Segundo Massuda, a radicalização da quarentena, que é uma ação preventiva, deve durar o “tempo adequado” - ou seja, até o momento em que a vigilância epidemiológica, a partir do monitoramento, constatar redução de transmissão do agente infeccioso. A estimativa de um prazo exato, explica, dependeria de uma análise muito sofisticada de modelagem epidemiológica.

“É preciso agir agora para coordenar adequadamente essa resposta e garantir o menor número de pessoas infectadas e com necessidades de internação. Caso contrário, teremos o pior dos dois cenários, um país com um sistema de saúde colapsado e em dificuldades econômicas”.

Mesmo que o diagnóstico avance rapidamente, o Brasil pode observar aumento desenfreado da doença e pode chegar um momento em que não importará mais testar e quantificar os infectados e, sim, atender os que precisarem de cuidados intensivos, opina o consultor técnico da Sociedade Brasileira de Infectologia Hélio Bacha.

“É claro que o Brasil tem diferenças regionais, e ainda podemos fazer um desenho melhor da pandemia”, disse Bacha. “Mas haverá certamente um grande número de casos não registrados com a invasão do agente infeccioso pelo país, sobretudo em áreas pobres.”

Medici, do Banco Mundial, esclarece que os níveis de letalidade da doença aumentam conforme o sistema de saúde de país se aproxime do esgotamento. “Existe um determinado limite dos sistemas de saúde [de todo o mundo] para atender as internações, por isso tem de achatar a curva de infecção”, afirma.
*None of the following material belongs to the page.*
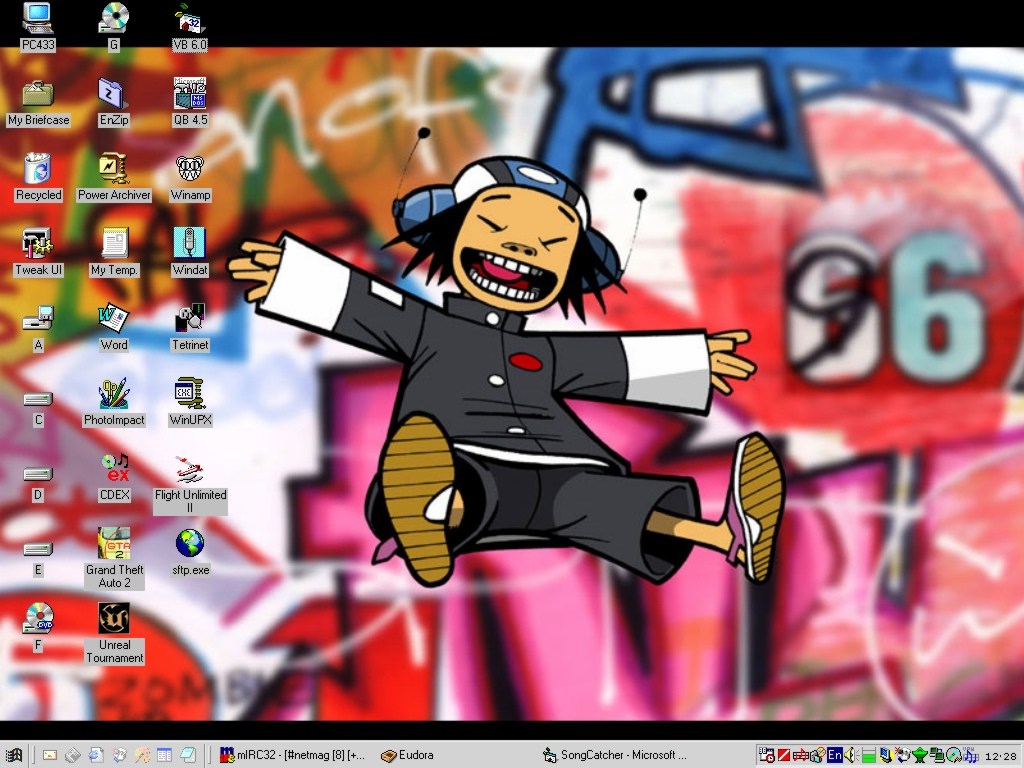The image size is (1024, 768).
Task: Activate the SongCatcher taskbar window
Action: (614, 755)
Isso explica porque na Itália a proporção de mortos com mais de 80 anos é bastante superior à da Coreia do Sul: 20,2% contra 9,3%.
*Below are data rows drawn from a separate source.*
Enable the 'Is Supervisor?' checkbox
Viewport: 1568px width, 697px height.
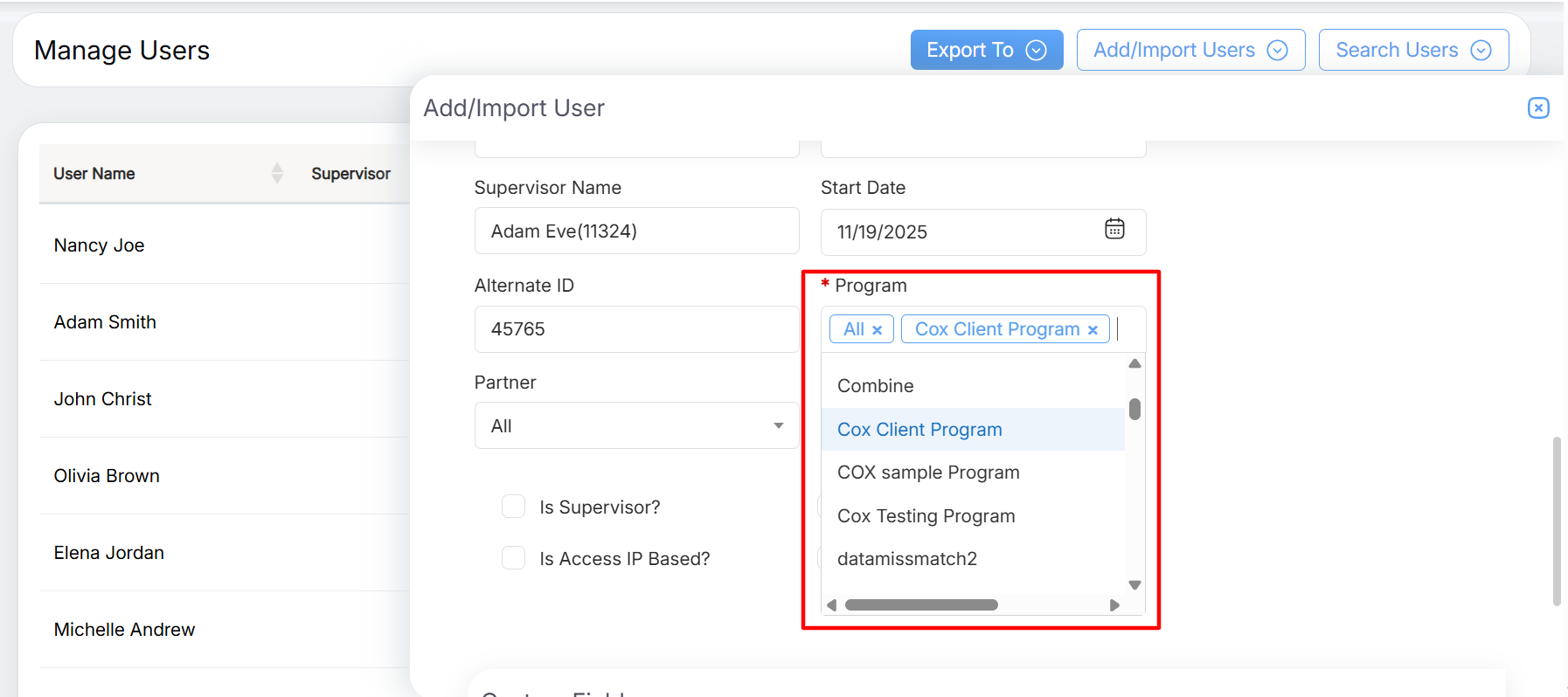point(513,507)
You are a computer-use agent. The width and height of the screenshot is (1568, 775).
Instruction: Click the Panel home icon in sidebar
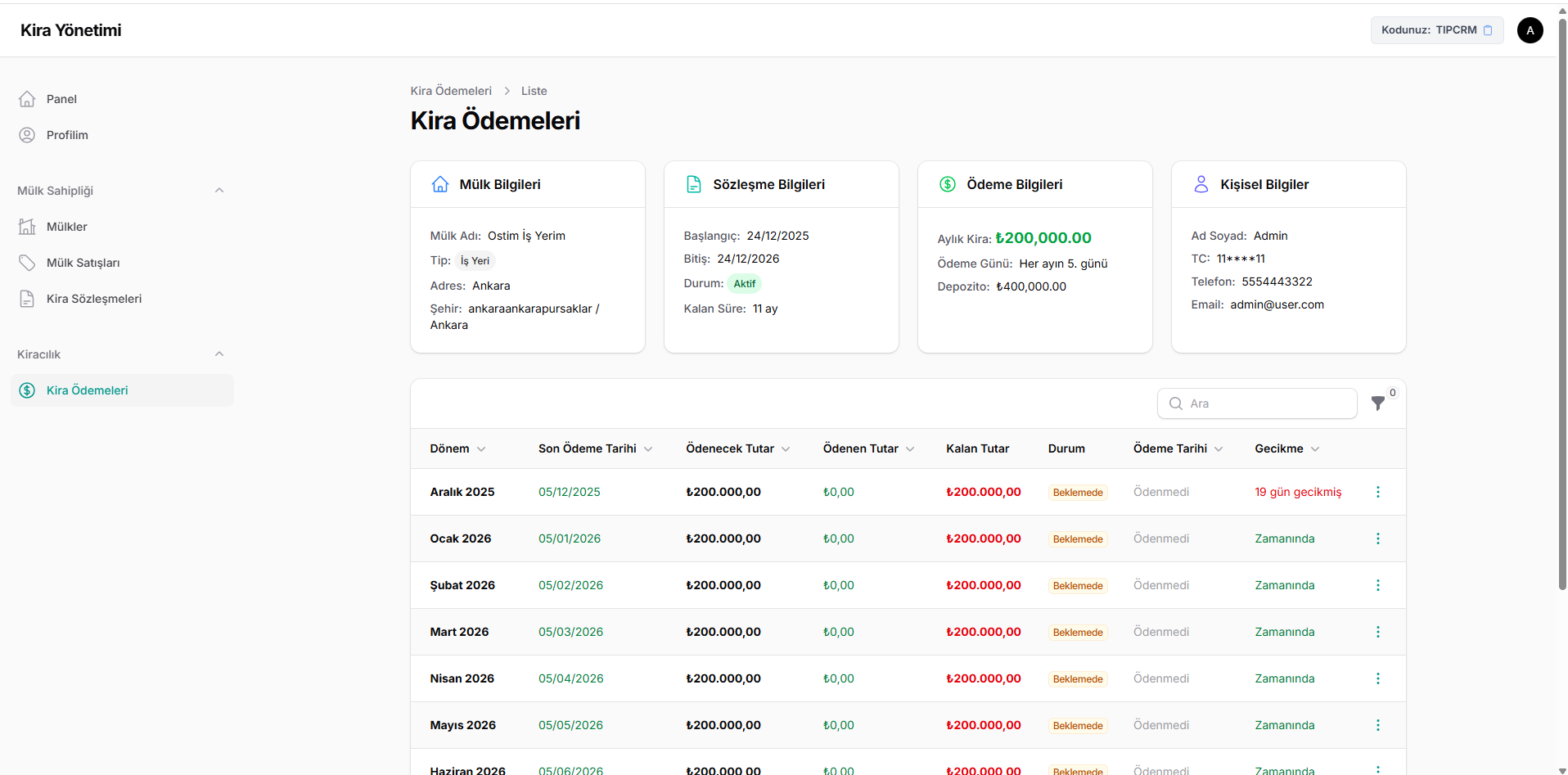point(27,99)
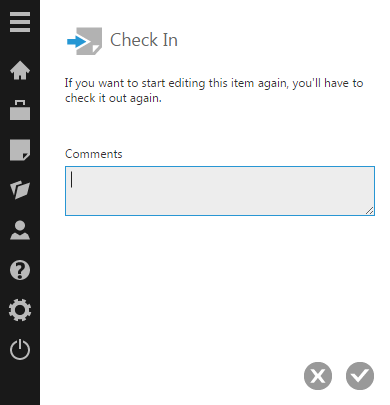This screenshot has height=405, width=390.
Task: Open the user profile icon
Action: 20,230
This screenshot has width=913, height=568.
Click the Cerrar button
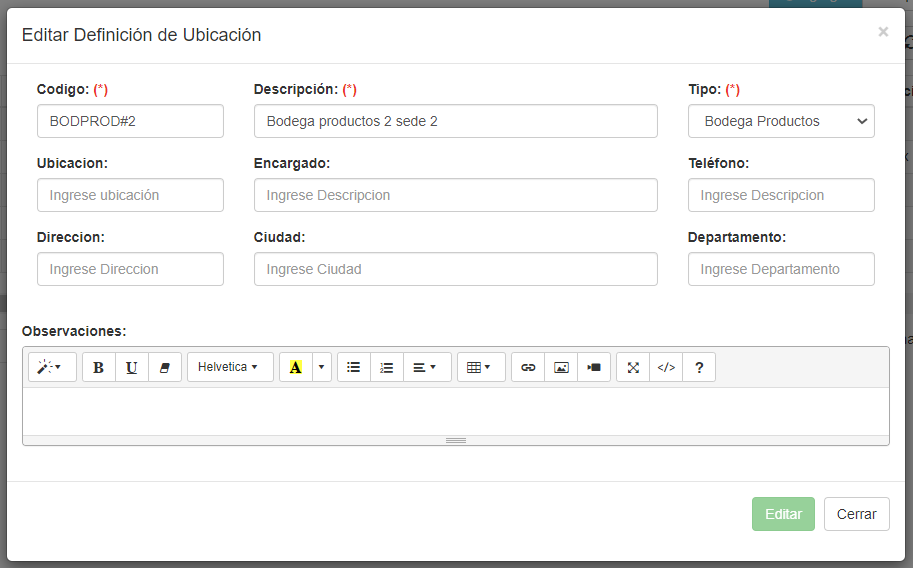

Defendida pelo presidente Jair Bolsonaro, a retomada da livre circulação da população é um tema ainda preliminar mesmo nos EUA, fonte de inspiração para o posicionamento político do líder brasileiro. “O debate sobre a possibilidade de relaxar as regras de bloqueio está crescendo apenas em certos círculos americanos, principalmente conservadores, muito para tentar racionalizar os comentários aparentemente erráticos do presidente Donald Trump sobre o assunto”, afirmou Paolo Pasquariello, professor da Escola de Negócios Ross, da Universidade de Michigan.

Não há precedentes em outros países de encurtamento da quarentena, aponta Pasquariello. “A única exceção é Hong Kong, onde o sucesso precoce na luta contra o vírus levou as autoridades a relaxar algumas restrições. Infelizmente, pouco depois, a taxa de contágio começou a aumentar.”

Origem da doença, a China começou a permitir algum movimento na região de Hubei, onde Wuhan está localizada, mas ainda não está relaxando seu controle geral da população local. “A China, no entanto, não é um bom exemplo, pois sua vasta economia pode permitir um bloqueio regional total, mantendo grande parte do sistema industrial funcionando”, afirma Pasquariello.